*Goal of the exercise*. In the data, find the word "each" and copy out every line that has it.

===== Data for analysis =====

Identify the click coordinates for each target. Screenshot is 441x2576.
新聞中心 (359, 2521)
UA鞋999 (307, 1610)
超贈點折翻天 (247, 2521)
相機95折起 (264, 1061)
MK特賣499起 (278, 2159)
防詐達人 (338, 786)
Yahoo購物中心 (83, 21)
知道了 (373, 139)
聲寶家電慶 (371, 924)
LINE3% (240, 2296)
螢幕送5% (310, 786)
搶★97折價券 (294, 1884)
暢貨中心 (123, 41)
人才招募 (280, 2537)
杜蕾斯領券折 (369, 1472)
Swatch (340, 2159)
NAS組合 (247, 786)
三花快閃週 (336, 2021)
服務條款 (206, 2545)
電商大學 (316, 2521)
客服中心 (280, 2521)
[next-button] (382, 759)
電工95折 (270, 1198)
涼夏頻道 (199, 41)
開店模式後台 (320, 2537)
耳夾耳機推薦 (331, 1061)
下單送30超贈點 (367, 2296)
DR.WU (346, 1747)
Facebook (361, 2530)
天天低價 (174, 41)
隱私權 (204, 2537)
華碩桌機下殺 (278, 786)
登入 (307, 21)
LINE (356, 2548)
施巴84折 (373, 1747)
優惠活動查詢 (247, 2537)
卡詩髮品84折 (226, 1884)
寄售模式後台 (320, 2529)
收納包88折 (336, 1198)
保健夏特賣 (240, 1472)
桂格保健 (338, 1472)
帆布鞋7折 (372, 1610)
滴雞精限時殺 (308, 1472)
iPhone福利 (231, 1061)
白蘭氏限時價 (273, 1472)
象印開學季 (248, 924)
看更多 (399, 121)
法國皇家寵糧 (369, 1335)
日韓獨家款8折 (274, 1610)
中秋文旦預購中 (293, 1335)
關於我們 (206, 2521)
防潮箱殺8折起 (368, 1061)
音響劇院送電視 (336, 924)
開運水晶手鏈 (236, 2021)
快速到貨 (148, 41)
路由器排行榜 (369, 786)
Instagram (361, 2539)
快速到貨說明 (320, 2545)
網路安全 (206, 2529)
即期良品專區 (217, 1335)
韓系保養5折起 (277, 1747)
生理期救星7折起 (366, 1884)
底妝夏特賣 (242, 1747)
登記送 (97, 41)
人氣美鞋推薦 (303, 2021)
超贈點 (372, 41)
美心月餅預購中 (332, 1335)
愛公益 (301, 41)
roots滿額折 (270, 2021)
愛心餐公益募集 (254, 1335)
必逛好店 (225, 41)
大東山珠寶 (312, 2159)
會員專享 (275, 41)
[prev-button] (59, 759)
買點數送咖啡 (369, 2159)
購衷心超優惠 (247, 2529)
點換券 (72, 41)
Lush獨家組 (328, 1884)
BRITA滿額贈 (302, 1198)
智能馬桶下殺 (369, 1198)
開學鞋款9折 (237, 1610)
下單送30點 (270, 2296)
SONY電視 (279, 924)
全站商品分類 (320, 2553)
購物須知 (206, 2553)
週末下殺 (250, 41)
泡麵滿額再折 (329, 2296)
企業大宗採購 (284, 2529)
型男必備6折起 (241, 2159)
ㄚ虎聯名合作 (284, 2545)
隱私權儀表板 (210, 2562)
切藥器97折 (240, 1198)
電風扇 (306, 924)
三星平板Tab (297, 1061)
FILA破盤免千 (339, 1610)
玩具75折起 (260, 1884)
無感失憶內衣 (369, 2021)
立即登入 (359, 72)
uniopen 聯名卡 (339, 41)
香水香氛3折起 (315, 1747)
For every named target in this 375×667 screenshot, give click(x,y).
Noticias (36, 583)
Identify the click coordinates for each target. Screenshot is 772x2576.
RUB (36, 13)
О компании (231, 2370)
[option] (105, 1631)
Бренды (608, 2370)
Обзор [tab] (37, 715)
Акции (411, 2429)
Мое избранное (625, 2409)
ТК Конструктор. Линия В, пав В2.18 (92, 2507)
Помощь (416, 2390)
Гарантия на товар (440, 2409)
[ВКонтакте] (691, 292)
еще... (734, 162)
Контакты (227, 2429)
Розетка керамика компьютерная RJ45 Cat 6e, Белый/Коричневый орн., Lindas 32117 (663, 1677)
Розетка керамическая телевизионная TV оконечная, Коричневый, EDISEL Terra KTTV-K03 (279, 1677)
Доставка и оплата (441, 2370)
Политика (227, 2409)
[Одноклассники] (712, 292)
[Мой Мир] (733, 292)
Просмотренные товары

=====

*Exercise solution*.
Identify the click coordinates for each target. Screenshot is 441x2576.
Identify the click coordinates for each target. Screenshot is 772x2576.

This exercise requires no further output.